Dowody przeciwko komendantowi zdobyto przy okazji śledztwa dotyczącego Pawła P., właściciela lombardu w Lublinie i jego ludzi, podejrzanych o wyłudzanie sprzętu RTV ze sklepów. Według prokuratury Władysław S. zdradzał im informacje o działaniach, które zamierza podjąć policja. Przestępcy odwdzięczali się wyrobami jubilerskimi ze złota oraz sprzętem, który wyłudzili. Policjant wziął m.in. kamerę, telewizor i magnetowid.

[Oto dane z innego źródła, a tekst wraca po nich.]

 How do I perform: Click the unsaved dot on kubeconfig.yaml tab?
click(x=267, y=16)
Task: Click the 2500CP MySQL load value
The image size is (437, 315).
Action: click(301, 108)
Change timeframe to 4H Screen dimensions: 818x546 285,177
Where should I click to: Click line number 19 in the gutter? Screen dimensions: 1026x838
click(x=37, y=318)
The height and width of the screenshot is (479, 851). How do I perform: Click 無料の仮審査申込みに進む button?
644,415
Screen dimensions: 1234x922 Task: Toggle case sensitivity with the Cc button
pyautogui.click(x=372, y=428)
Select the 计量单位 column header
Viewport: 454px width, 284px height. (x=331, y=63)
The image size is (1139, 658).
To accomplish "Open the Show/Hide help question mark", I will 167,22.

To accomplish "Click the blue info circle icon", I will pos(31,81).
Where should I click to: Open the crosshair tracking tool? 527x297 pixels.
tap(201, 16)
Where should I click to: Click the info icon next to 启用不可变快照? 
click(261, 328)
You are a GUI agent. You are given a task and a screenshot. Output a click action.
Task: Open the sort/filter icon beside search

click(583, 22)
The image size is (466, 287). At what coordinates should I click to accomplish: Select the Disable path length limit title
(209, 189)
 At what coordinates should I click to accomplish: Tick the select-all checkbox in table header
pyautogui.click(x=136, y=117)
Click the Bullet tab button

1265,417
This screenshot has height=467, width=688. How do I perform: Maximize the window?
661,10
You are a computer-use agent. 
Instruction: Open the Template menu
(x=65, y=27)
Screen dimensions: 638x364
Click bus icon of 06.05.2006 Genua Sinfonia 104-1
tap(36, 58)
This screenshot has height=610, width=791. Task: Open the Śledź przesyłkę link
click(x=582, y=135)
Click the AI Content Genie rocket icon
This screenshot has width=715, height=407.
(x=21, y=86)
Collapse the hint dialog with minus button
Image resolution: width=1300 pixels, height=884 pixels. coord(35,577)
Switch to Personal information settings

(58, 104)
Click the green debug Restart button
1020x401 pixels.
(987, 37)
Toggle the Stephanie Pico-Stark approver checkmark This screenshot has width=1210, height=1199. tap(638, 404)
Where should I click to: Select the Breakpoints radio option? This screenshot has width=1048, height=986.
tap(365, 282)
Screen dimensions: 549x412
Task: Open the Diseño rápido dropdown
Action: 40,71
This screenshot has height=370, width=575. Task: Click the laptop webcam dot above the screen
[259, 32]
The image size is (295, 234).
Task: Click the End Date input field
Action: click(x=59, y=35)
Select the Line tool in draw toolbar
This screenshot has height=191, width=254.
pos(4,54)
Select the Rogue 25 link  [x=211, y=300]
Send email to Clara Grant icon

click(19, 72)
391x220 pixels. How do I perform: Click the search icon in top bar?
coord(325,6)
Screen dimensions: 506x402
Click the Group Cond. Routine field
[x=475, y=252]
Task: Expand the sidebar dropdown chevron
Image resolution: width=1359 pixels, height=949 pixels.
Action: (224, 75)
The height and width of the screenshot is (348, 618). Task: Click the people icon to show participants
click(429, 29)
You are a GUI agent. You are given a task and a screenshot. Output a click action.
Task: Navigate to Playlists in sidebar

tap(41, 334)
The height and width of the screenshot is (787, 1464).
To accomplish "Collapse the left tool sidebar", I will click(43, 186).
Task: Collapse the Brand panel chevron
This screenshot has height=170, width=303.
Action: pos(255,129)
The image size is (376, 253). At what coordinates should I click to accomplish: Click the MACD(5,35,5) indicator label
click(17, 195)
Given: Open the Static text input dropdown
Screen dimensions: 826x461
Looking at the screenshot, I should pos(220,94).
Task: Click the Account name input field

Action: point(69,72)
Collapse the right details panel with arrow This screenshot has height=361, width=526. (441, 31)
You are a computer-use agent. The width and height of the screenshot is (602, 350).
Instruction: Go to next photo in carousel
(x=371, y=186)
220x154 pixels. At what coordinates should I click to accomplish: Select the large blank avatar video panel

Komendant został zatrzymany w poniedziałek rano przez UOP. Nie przyznał się do winy i odmówił składania wyjaśnień. Tuż po tym jak został aresztowany, Zbigniew Głowacki, komendant wojewódzki policji w Lublinie, zawiesił go w czynnościach służbowych i rozpoczął procedurę, która zakończy się odwołaniem ze stanowiska i zwolnieniem ze służby.
W areszcie znajduje się również Paweł P. i jego czterech kompanów oskarżonych o przynależność do zorganizowanej grupy przestępczej zajmującej się wyłudzeniami.
– Sprawa ma charakter rozwojowy – zapowiada A. Wasiak.